Weather is here and now.
Climate is long-term and everywhere.

Weather is local. Climate is average weather over a wide area.
My neighbor wearing his down-filled Christmas jacket raised an eyebrow. “Global warming?” he asked. He pointed to the snow on my driveway. When I told him global warming is a worldwide average and can vary, he said “It’s cold all over right now.” He meant the recent freezing of crops in Florida.

While Florida and my town do not exactly form a global average, I have been puzzled by this increase in snow and cold when we’re hearing so much about warming. Especially after the big snows last winter discussed in this National Geographic post. So I went looking. The most persuasive explanation I’ve read is summarized in a study published by the American Meteorological Society and discussed by the liberal blog Climate Progress.

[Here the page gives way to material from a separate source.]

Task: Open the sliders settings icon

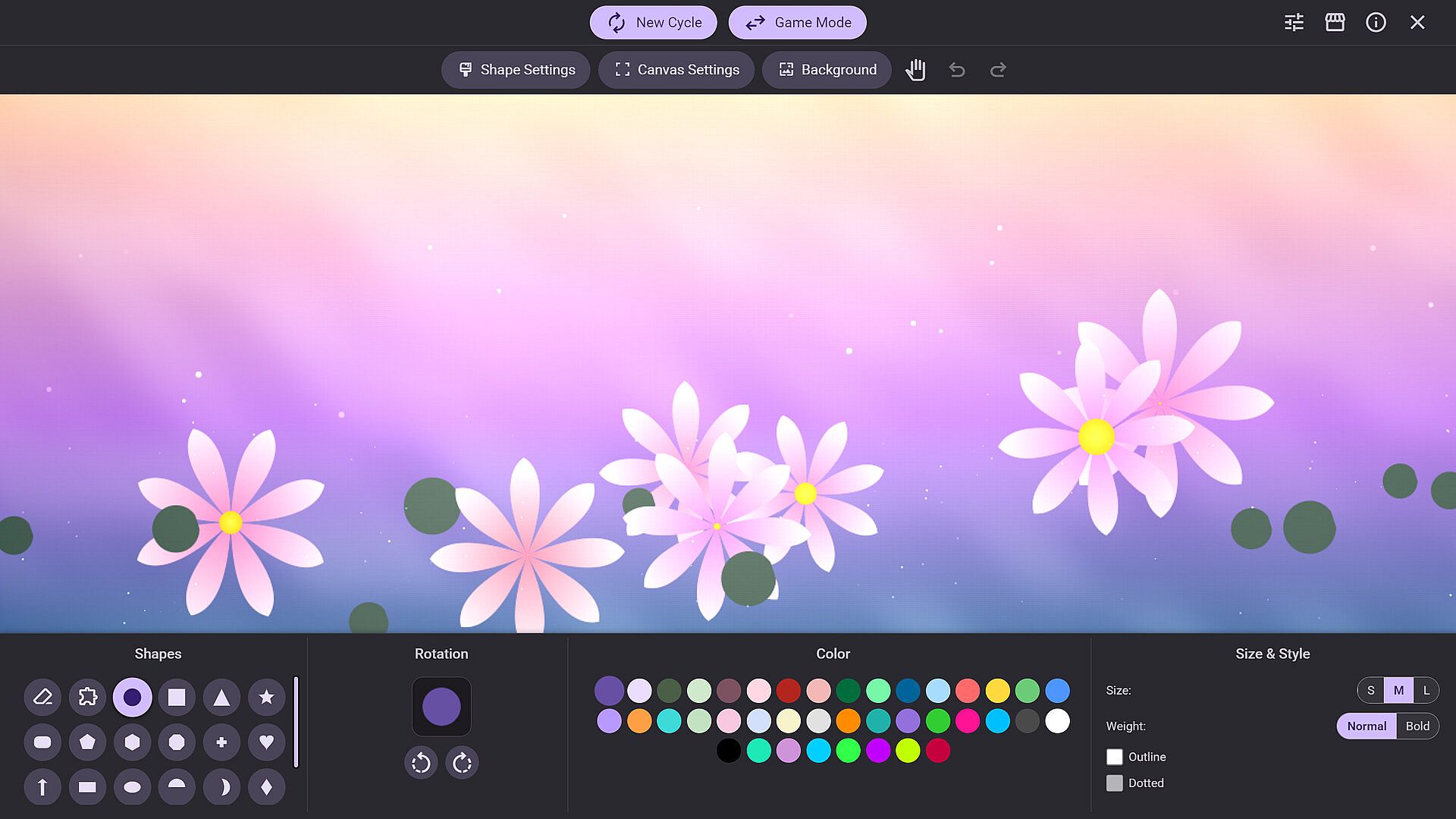Action: click(x=1294, y=23)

“Most of the United States had experienced 61%–80% of the storms in warmer-than-normal years. . . These comparative results reveal that a future with wetter and warmer winters, which is one outcome expected, will bring more snowstorms than in 1901–2000.” “Agee found that long-term warming trends in the United States were associated with increasing cyclonic activity in North America, further indicating that a warmer future climate will generate more winter storms.”

Thinking locally, I guess Climate Change is a more useful way to think about the effects of Global Warming. Change may not mean more winter sun where I live. And if so, we’ll have to understand a less simplistic future before we know how to adapt our house – let alone our lifestyle – for its effects.